(ACTIVITY) Can you extract every one of the items below and reproduce each line verbatim?

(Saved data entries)

· · ·

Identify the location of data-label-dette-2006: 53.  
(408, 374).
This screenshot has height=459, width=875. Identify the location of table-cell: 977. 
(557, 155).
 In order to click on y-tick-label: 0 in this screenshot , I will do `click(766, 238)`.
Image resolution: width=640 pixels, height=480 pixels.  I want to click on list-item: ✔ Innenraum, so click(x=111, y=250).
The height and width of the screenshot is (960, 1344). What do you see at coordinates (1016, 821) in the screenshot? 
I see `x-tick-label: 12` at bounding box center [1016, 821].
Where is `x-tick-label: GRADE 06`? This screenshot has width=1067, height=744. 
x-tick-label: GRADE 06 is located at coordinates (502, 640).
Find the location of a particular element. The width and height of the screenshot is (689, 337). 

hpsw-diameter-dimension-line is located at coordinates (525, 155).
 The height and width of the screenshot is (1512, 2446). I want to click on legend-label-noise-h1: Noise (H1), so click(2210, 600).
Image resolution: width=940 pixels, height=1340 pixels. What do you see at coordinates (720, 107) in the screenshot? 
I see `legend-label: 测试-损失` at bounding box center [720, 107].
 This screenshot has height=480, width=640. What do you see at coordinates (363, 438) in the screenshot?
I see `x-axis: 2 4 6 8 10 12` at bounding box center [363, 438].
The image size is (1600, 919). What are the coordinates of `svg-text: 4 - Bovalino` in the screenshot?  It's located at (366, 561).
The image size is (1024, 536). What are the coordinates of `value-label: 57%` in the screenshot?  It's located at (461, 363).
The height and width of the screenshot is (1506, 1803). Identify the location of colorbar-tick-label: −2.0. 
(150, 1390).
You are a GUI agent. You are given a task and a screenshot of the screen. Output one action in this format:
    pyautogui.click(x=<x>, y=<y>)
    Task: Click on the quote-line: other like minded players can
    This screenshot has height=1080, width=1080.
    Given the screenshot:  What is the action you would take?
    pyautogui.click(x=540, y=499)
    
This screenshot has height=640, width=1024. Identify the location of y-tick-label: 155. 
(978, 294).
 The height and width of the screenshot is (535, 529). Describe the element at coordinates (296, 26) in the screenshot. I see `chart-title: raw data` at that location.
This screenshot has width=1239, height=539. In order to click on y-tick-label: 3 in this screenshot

· · ·

(ANSWER TO THIS EXERCISE)
Identify the location of data-label-dette-2006: 53.  
(408, 374).
This screenshot has height=459, width=875. Identify the location of table-cell: 977. 
(557, 155).
 In order to click on y-tick-label: 0 in this screenshot , I will do `click(766, 238)`.
Image resolution: width=640 pixels, height=480 pixels.  I want to click on list-item: ✔ Innenraum, so click(x=111, y=250).
The height and width of the screenshot is (960, 1344). What do you see at coordinates (1016, 821) in the screenshot? 
I see `x-tick-label: 12` at bounding box center [1016, 821].
Where is `x-tick-label: GRADE 06`? This screenshot has width=1067, height=744. 
x-tick-label: GRADE 06 is located at coordinates (502, 640).
Find the location of a particular element. The width and height of the screenshot is (689, 337). 

hpsw-diameter-dimension-line is located at coordinates (525, 155).
 The height and width of the screenshot is (1512, 2446). I want to click on legend-label-noise-h1: Noise (H1), so click(2210, 600).
Image resolution: width=940 pixels, height=1340 pixels. What do you see at coordinates (720, 107) in the screenshot? 
I see `legend-label: 测试-损失` at bounding box center [720, 107].
 This screenshot has height=480, width=640. What do you see at coordinates (363, 438) in the screenshot?
I see `x-axis: 2 4 6 8 10 12` at bounding box center [363, 438].
The image size is (1600, 919). What are the coordinates of `svg-text: 4 - Bovalino` in the screenshot?  It's located at (366, 561).
The image size is (1024, 536). What are the coordinates of `value-label: 57%` in the screenshot?  It's located at (461, 363).
The height and width of the screenshot is (1506, 1803). Identify the location of colorbar-tick-label: −2.0. 
(150, 1390).
You are a GUI agent. You are given a task and a screenshot of the screen. Output one action in this format:
    pyautogui.click(x=<x>, y=<y>)
    Task: Click on the quote-line: other like minded players can
    This screenshot has height=1080, width=1080.
    Given the screenshot:  What is the action you would take?
    pyautogui.click(x=540, y=499)
    
This screenshot has height=640, width=1024. Identify the location of y-tick-label: 155. 
(978, 294).
 The height and width of the screenshot is (535, 529). Describe the element at coordinates (296, 26) in the screenshot. I see `chart-title: raw data` at that location.
This screenshot has width=1239, height=539. In order to click on y-tick-label: 3 in this screenshot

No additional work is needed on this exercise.